INSTRUCTIONS TO FOLLOW
Below are records; copy every line among them that contains the word "Military".
PROVIDED DATA START
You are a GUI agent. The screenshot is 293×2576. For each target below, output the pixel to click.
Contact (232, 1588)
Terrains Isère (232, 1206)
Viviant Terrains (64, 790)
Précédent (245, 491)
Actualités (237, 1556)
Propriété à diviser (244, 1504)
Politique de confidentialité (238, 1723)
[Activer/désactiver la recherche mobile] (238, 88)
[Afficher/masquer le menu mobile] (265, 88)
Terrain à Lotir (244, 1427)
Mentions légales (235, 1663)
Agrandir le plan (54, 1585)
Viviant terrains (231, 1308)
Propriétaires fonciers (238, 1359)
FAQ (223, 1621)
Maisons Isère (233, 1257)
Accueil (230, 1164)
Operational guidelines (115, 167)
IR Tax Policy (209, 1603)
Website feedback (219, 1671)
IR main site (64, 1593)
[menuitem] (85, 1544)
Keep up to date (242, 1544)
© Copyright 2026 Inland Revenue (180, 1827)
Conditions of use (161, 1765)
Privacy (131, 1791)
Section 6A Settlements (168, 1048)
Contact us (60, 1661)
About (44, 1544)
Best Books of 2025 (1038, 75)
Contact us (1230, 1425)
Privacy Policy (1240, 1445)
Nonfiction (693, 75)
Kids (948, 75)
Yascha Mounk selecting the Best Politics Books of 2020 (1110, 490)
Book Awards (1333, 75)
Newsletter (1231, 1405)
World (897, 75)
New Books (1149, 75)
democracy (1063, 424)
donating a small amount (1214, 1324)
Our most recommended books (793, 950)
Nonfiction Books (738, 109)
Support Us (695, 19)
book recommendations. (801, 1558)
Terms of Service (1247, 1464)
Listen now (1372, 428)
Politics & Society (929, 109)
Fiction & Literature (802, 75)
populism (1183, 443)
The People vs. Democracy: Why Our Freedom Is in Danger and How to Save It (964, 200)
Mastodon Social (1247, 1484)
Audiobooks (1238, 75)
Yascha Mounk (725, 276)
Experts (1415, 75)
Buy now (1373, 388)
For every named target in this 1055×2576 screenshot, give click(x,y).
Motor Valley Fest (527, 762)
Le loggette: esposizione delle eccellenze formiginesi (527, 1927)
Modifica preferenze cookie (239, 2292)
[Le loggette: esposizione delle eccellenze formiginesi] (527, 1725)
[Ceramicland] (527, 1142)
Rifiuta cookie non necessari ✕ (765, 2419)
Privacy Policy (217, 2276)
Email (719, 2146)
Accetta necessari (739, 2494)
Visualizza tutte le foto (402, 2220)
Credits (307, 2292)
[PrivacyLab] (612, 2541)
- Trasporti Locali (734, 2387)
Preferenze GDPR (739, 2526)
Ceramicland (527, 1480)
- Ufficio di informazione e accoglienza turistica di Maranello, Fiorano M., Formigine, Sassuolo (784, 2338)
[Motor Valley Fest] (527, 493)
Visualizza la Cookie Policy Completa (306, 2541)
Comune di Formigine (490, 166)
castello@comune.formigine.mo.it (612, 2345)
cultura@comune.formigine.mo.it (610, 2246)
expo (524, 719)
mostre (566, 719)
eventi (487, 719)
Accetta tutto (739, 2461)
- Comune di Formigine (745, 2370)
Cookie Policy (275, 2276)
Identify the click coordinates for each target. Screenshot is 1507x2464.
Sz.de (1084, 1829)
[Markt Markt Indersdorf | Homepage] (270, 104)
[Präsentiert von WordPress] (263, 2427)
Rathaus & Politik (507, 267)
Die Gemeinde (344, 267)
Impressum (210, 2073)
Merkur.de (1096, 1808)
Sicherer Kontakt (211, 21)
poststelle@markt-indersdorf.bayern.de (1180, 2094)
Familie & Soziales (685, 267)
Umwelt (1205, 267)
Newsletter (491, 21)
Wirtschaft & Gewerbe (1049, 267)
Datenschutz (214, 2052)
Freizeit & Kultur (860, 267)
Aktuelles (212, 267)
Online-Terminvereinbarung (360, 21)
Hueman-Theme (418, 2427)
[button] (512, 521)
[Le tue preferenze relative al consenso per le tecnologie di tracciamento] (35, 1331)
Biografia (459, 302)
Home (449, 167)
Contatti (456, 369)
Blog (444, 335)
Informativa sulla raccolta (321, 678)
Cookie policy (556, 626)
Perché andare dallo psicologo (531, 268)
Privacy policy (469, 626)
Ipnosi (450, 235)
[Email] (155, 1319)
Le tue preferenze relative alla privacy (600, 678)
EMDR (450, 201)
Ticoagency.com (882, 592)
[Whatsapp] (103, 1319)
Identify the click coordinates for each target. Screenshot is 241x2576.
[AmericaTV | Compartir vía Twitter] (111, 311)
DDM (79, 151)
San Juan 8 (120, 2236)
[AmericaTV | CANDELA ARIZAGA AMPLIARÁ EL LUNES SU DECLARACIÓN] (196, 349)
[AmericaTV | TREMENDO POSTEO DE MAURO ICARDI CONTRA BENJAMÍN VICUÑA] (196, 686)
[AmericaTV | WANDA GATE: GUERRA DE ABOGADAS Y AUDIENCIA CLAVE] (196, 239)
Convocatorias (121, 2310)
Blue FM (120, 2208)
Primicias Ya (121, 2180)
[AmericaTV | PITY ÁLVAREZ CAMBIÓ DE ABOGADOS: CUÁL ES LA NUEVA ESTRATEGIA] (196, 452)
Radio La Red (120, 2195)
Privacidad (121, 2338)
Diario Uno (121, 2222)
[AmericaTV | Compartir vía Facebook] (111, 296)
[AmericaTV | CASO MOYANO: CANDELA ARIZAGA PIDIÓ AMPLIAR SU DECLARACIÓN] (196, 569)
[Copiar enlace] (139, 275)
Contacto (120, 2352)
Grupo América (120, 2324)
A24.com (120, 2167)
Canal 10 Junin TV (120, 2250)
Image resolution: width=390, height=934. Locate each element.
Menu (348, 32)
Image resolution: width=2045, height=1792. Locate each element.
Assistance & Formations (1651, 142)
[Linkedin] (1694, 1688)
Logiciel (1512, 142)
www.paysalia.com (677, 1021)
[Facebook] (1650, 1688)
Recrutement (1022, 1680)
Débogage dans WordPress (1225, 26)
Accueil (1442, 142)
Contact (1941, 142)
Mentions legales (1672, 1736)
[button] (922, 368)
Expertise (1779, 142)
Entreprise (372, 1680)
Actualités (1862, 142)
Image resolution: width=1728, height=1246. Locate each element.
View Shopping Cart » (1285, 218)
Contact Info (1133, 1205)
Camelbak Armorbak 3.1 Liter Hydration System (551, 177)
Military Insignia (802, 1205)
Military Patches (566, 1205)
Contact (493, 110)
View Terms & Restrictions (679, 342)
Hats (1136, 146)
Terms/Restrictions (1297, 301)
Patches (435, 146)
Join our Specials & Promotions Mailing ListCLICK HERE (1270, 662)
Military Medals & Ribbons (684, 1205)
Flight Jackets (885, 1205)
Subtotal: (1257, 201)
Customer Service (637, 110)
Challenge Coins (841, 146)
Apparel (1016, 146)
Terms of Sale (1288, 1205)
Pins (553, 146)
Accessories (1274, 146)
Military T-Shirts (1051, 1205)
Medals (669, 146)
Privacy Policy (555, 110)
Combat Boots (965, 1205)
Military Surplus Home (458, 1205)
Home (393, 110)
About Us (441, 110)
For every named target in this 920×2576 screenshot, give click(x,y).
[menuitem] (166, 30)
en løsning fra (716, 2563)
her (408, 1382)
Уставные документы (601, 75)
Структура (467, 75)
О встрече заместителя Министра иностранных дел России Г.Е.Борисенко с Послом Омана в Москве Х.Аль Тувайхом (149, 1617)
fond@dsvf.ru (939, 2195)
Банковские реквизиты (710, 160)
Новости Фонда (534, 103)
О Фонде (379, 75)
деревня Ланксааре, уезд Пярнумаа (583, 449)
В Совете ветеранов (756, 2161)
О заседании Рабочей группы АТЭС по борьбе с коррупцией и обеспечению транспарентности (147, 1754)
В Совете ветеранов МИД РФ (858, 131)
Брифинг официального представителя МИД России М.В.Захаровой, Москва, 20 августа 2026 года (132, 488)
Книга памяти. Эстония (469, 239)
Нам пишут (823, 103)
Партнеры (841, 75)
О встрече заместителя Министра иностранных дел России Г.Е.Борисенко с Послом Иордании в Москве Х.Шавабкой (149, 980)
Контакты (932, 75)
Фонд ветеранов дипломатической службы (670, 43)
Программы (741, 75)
PROVIDED DATA END
RESULT OF THE EXERCISE
Military Insignia (802, 1205)
Military Patches (566, 1205)
Military Medals & Ribbons (684, 1205)
Military T-Shirts (1051, 1205)
Military Surplus Home (458, 1205)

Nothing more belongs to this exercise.